You are viewing a plain text version of this content. The canonical link for it is here.

Posted to user@zookeeper.apache.org by Sergei Babovich <sb...@demandware.com> on 2012/09/27 22:34:35 UTC

Zookeeper delay to reconnect

Hi,
Zookeeper implements a delay of up to 1 second before trying to reconnect.

ClientCnxn$SendThread
         @Override
         public void run() {
             ...
             while (state.isAlive()) {
                 try {
                     if (!clientCnxnSocket.isConnected()) {
                         if(!isFirstConnect){
                             try {
                                 Thread.sleep(r.nextInt(1000));
                             } catch (InterruptedException e) {
                                 LOG.warn("Unexpected exception", e);
                             }

This creates "outages" (even with simple retry on ConnectionLoss) up to 
1s even with perfectly healthy cluster like in scenario of rolling 
restart. In our scenario it might be a problem under high load creating 
a spike in a number of requests waiting on zk operation.
Would it be a better strategy to perform reconnect attempt immediately 
at least one time? Or there is more to it?

BRIEF:
Answer these about the ZooKeeper mailing-list post:
(a) Which class holds the run() method shown in the post?
(b) How long can the delay before a reconnect attempt last?
(c) What scenario does the post give as an example of a perfectly healthy cluster?

RECORDED DATA:
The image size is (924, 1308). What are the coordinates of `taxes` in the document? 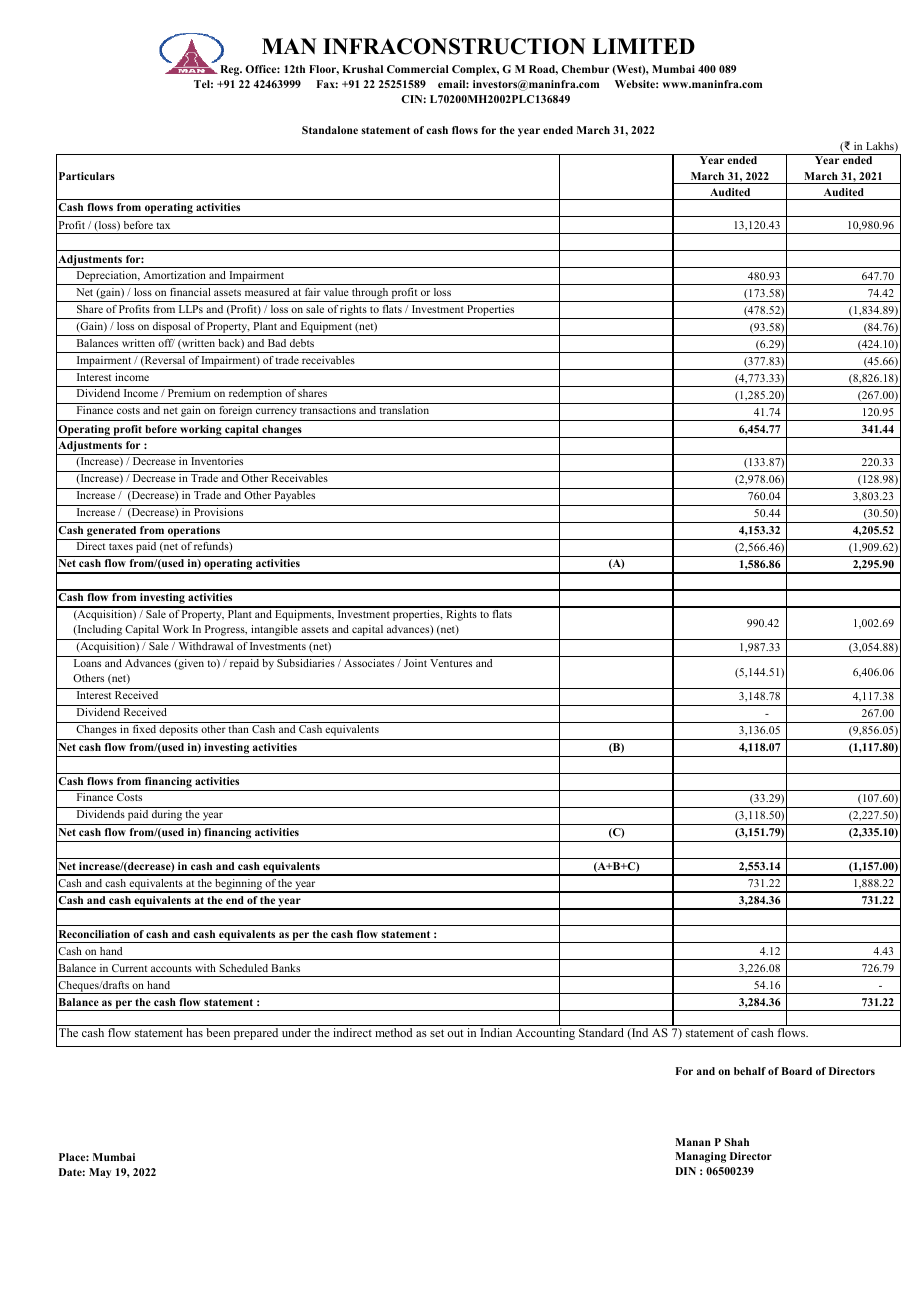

TASK SOLUTION:
(a) ClientCnxn$SendThread
(b) Up to 1 second
(c) A rolling restart